Canadian /American actor, musician and singer

Doron Bell Jr. (born December 8, 1973, in Montreal, Quebec) is a Canadian-born American actor, musician, and singer. He is known for his music, acting and voice work; he voiced the character Waldo in the Netflix animated series Dinotrux as well as many other animation projects. He once released an indie-reggae music single "Lightning" that featured Jamaican singer and Grammy winner Beenie Man. Bell also starred in the Lifetime original movie Toni Braxton: Unbreak My Heart as Scott Rhodes, the R&B star's manager. In spring 2019, Bell was cast as one of The Isley Brothers (Rudolph Isley) alongside R&B superstar Jason Derulo as Ron Isley in the film Spinning Gold starring Wiz Khalifa, Jeremy Jordan, Peyton List Michelle Monaghan and Jay Pharoah.

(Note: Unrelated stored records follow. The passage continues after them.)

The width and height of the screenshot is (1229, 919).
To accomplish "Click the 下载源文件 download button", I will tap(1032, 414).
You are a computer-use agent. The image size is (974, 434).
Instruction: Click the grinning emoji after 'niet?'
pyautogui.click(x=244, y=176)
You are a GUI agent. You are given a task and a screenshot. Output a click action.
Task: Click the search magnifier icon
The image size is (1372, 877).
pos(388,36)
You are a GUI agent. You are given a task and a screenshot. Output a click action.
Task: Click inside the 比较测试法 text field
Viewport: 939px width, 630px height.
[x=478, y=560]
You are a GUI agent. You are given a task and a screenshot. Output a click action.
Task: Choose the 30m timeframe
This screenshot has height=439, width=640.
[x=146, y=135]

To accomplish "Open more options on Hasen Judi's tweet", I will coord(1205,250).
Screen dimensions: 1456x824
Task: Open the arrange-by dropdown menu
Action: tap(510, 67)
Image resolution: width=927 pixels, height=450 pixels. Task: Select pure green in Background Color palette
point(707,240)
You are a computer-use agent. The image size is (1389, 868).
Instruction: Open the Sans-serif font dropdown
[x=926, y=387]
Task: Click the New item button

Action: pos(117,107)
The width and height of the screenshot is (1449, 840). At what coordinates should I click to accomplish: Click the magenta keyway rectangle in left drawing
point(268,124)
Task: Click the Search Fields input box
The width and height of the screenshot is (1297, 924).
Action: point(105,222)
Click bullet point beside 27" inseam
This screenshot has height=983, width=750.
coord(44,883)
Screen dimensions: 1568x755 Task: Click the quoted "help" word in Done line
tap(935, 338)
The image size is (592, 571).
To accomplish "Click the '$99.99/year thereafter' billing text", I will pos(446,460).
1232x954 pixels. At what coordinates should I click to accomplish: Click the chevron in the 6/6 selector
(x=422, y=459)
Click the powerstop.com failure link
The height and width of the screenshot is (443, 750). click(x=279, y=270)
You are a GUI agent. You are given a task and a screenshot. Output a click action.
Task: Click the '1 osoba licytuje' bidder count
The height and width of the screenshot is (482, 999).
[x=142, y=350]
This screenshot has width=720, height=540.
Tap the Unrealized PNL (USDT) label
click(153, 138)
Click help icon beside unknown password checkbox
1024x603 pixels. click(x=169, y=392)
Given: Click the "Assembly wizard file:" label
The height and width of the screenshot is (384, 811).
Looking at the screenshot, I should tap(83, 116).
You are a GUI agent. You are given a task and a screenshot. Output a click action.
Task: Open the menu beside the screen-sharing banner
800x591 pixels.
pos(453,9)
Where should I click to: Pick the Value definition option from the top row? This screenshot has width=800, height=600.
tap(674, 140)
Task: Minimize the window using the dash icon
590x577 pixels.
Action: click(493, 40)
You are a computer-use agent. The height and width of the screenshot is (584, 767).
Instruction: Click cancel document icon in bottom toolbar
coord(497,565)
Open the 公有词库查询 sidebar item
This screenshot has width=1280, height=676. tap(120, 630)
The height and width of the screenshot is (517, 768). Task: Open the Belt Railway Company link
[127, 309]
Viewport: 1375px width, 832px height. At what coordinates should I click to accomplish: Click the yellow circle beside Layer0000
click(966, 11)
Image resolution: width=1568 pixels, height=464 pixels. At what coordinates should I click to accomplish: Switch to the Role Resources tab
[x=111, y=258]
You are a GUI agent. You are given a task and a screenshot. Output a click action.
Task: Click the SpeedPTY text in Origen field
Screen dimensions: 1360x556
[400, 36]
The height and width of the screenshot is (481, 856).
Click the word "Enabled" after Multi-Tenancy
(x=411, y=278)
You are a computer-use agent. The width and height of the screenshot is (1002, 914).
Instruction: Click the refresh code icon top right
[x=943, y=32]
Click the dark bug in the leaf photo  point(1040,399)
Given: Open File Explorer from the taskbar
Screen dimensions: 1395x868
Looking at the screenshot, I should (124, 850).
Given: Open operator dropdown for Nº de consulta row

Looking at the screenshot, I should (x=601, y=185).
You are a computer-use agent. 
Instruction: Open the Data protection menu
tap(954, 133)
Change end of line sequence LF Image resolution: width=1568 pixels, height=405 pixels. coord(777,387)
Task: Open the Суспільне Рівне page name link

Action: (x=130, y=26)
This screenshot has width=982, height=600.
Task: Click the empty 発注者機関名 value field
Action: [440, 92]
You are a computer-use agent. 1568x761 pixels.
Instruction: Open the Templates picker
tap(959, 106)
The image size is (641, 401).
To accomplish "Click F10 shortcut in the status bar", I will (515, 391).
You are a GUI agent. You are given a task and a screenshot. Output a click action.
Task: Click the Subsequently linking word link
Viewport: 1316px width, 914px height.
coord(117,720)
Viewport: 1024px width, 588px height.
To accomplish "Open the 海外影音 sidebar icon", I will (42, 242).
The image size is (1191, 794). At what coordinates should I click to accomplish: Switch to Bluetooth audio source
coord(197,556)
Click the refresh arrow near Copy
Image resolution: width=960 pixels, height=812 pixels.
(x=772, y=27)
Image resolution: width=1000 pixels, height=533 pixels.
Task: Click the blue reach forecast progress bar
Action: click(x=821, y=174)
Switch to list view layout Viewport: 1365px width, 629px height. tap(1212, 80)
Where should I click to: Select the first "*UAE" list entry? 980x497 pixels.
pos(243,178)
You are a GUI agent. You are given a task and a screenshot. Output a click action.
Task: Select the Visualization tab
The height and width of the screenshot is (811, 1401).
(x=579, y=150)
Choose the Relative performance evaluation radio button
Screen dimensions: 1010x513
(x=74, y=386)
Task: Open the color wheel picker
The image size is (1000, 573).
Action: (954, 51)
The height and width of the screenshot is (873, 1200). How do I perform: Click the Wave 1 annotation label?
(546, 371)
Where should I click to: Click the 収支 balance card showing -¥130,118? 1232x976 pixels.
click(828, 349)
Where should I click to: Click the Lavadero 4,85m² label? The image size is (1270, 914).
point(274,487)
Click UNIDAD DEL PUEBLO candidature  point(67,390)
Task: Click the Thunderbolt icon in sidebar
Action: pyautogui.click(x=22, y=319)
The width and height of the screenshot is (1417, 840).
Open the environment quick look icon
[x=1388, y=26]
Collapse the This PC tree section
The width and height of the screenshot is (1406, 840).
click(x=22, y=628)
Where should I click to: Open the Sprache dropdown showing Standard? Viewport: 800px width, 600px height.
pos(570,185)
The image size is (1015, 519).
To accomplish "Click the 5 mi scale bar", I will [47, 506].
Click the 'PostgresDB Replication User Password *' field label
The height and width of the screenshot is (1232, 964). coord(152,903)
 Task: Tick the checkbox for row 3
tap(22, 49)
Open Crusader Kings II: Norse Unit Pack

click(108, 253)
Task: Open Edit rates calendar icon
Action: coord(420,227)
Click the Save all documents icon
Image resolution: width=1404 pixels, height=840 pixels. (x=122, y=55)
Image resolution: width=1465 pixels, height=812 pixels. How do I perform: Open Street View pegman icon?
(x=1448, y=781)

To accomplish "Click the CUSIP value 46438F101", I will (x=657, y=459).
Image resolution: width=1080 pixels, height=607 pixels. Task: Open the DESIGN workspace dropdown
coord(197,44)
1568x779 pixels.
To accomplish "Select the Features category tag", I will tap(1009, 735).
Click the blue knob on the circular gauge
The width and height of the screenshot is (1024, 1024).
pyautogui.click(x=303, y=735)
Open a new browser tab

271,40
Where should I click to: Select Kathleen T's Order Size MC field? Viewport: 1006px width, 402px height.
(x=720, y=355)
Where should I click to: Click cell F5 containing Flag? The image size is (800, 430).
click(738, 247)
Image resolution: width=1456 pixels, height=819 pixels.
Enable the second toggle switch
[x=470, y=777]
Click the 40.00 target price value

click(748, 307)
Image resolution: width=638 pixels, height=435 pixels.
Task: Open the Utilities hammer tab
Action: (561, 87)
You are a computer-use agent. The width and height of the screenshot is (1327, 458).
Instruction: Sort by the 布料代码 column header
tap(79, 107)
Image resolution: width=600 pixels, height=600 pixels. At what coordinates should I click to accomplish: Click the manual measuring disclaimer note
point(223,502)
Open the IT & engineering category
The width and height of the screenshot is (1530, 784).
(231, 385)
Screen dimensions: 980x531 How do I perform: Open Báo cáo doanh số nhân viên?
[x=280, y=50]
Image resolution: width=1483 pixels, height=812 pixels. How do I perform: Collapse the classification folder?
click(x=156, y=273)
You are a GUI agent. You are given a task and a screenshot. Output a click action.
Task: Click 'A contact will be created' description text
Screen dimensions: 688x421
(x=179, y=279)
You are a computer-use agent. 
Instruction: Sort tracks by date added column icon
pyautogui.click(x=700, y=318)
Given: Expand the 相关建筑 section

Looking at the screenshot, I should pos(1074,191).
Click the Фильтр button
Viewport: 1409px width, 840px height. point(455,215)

He is also the older brother of fellow actor Dexter Bell.

==Selected filmography==
- Hot Wheels Highway 35 World Race - Alec "Hud" Wood (2003)
- G.I. Joe: Spy Troops - Tunnel Rat (voice) (2003)
- Transformers: Energon - Cliffjumper (voice) (2004)
- Scooby-Doo 2: Monsters Unleashed - Drummer (2004)
- G.I. Joe: Valor vs. Venom - Tunnel Rat (voice) (2004)
- Def Jam Fight for NY - Hero (Rough)/Solo (video game voice) (2004)
- ToddWorld - Benny, Asante (voice) (2004)
- Alien Racers - G'rog (voice) (2005)
- Class of the Titans - Odie (voice) (2005)
- Firehouse Tales - Additional voices (2005)
- Deadly Skies - Guard Stevens (2006)
- George of the Jungle - Big Mitch (voice) (2007)
- Cosmic Quantum Ray - Lucas (voice) (2010)
- Voltron Force − Vince (voice) (2011)
- My Little Pony: Friendship Is Magic - Trenderhoof, Cattail (voice) (2014, 2017)
- Pirate Express - Booli (voice) (2015)
- Supernoobs - Shope's father (voice) (2015)
- Lego Ninjago: Masters of Spinjitzu - Griffin Turner (voice) (2015–2022)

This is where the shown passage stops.